◆ GIVEN TEXT

Samuel I found out about an emotional affair while my wife was in a physical one. I'm in the military and deployed without knowing about the second affair and discovered it soon after. We are two months after the last D day and she is slow to answer my questions. She says she is now commited and has cut off access to the AP and given me access to all her accounts and locations. The problem I'm having now is I don't want to pressure her for more information presently because her brother just passed away. I will be home shortly. What do you suggest I do to continue my healing?

34mike

hey brother. for now, i would look into the harboring hope course on the site that you can find here:  https://www.affairrecovery.com/product/harboring-hope  there are military discounts as well if you'll fill out our scholarship form here:  https://www.affairrecovery.com/scholarship-application-request   that will help immensely.  also, watching the videos and doing the free bootcamp will also help which you can find here:  https://www.affairrecovery.com/surviving-infidelity/first-steps-bootcamp   what sort of spiritual/atheist/etc background do you come from and i can maybe recommend some books for you.  glad you reached out.  i'll do whatever I can for you.

◆ DATA BELOW
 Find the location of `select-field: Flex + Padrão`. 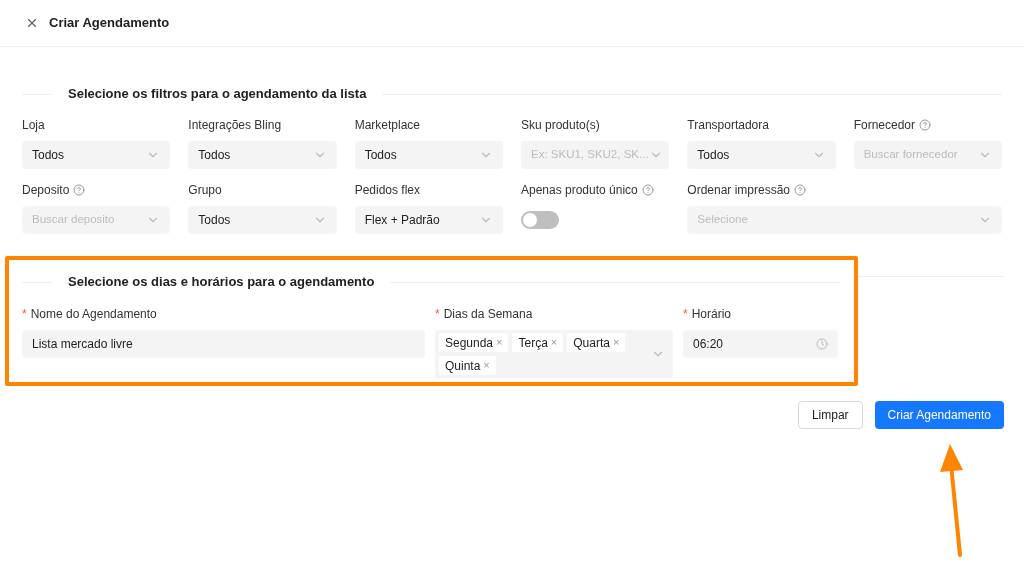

◆ PROMPT 1
Answer these questions about the forum thread, one per line:
(a) What does Samuel say his job is?
(b) How long has it been since the last D day?
(c) Which course does 34mike suggest Samuel look into first?
◆ PROMPT 2
Turn the paragraph in the forum thread that begins "hey brother." into a short list that keeps its main points.
◆ PROMPT 3
Continue the forum thread from its last sentence.

◆ RESPONSE BOX 1
(a) He is in the military.
(b) Two months.
(c) The Harboring Hope course.

◆ RESPONSE BOX 2
- Look into the Harboring Hope course on the site: https://www.affairrecovery.com/product/harboring-hope
- Military discounts are available through the scholarship form: https://www.affairrecovery.com/scholarship-application-request
- Watch the videos and do the free bootcamp: https://www.affairrecovery.com/surviving-infidelity/first-steps-bootcamp
- Share your spiritual, atheist or other background so books can be recommended.
- 34mike is glad Samuel reached out and offers to do whatever he can to help.

◆ RESPONSE BOX 3
The journey

Thanks for this video, Samuel. As the unfaithful, I certainly recognize that I am on a journey. My wife is being as supportive as she can be as she processes her own pain and humiliation. I know in my head that us staying together and working things out is going to be the best thing for everyone. The hard part is that, coming from faith, while I know that I will end up in a bad place if I don't trust God and do what's right from here on, but I don't have a guarantee that I will personally be happier if I do that. But should happiness really be our goal? Or should it be simply to serve God and my wife/kids, and just do what's right? Kind of a rhetorical question, but one I battle with daily.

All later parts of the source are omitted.